Required Experience & Technical Qualifications
- 5–7+ years of progressive cybersecurity experience in enterprise environments, with at least 3 years directly administering Microsoft security technologies.
- Demonstrated hands-on experience operating and supporting Microsoft Defender for Endpoint (alert investigation, device isolation, remediation workflows), Microsoft Sentinel (incident review, log analysis, basic-to-intermediate KQL query development), Microsoft Entra ID (Conditional Access policies, MFA enforcement, identity security troubleshooting), Microsoft Intune (endpoint security policies, device compliance, MDM configuration), and Microsoft Purview (DLP policy support and data protection controls).
- Practical experience investigating security incidents, including reviewing SIEM and EDR alerts, correlating identity, endpoint, and network telemetry, performing root cause analysis, and supporting containment and remediation activities.

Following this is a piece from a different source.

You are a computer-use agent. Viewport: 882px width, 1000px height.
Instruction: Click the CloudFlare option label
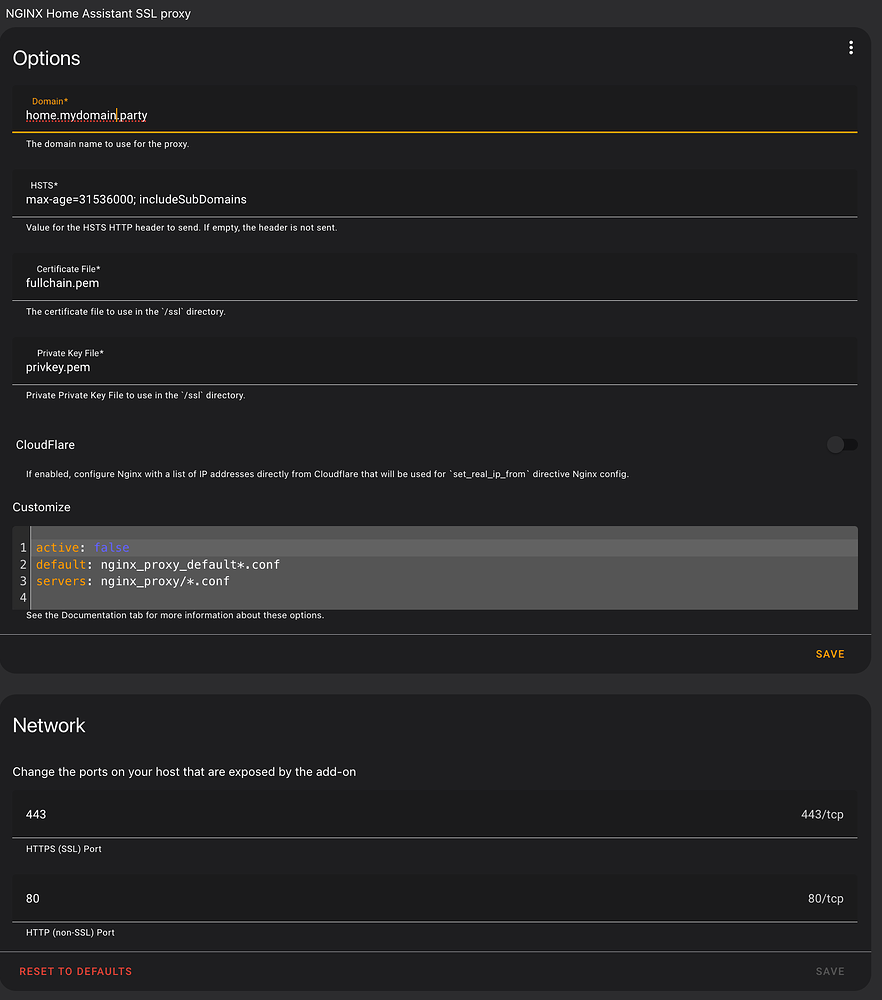tap(45, 445)
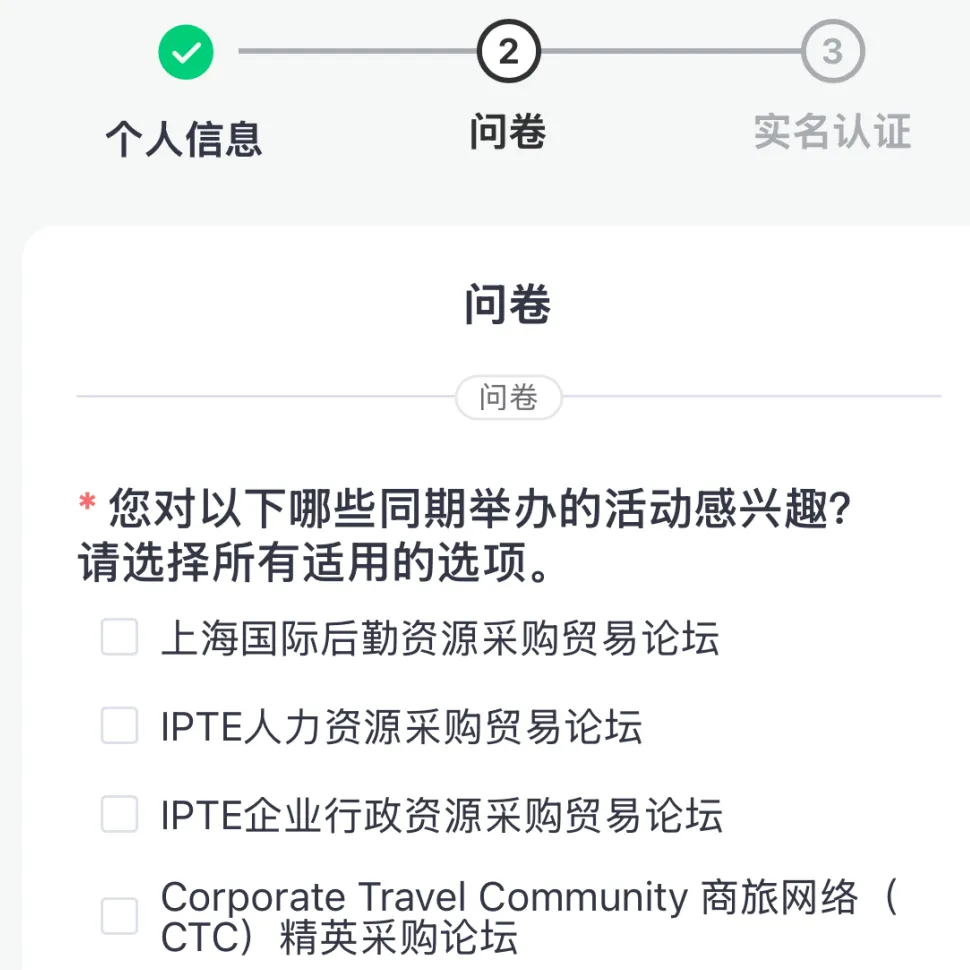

- Experience working within a Microsoft 365 / Azure cloud environment, including Azure Firewall log review, VNet security fundamentals, and integration of cloud logs into Microsoft Sentinel.
- Working knowledge of Zero Trust principles and experience supporting secure access platforms such as Zscaler (ZIA/ZPA) or equivalent.
- Experience collaborating with a third-party SOC, including reviewing escalations, validating alert quality, and refining response workflows.
- Working knowledge of Layer 2 and Layer 3 networking concepts, including troubleshooting related to firewalls, routing, segmentation, and secure remote access.
- Experience supporting audit activities by gathering technical evidence and validating operational control effectiveness.
Preferred Certifications
- Microsoft security certifications such as SC-200 (Security Operations Analyst), SC-300 (Identity and Access Administrator), or SC-100 (Cybersecurity Architect).
- GIAC certifications aligned to security operations or incident response (e.g., GCIH, GCED).
- Relevant SANS training in incident response, detection engineering, or Microsoft security operations.
- CISSP or other advanced cybersecurity certifications are considered a plus but not required.
What Success Looks Like
- Achieves full operational ownership of the organization’s cybersecurity platforms and controls within a Microsoft-centric environment.
- Demonstrates comprehensive understanding and confident administration of Microsoft Defender, Sentinel, Entra ID, Intune, Purview, and Zero Trust technologies.
- Independently manages and supports core security systems and controls, engaging vendors and the external SOC appropriately while maintaining internal accountability.
- Effectively leads or supports escalated incident investigations, including log analysis, KQL query development, telemetry correlation, and root cause analysis.
- Establishes strong operational alignment with the external SOC provider, ensuring efficient escalation handling and continuous improvement of detection and response processes.
- Validates that security controls are functioning as intended and proactively identifies opportunities to strengthen operational effectiveness.
- Serves as a reliable technical escalation point for internal IT teams on security-related matters.
- Contributes to the organization’s next phase of cybersecurity maturity by identifying practical enhancements to tools, processes, and monitoring capabilities.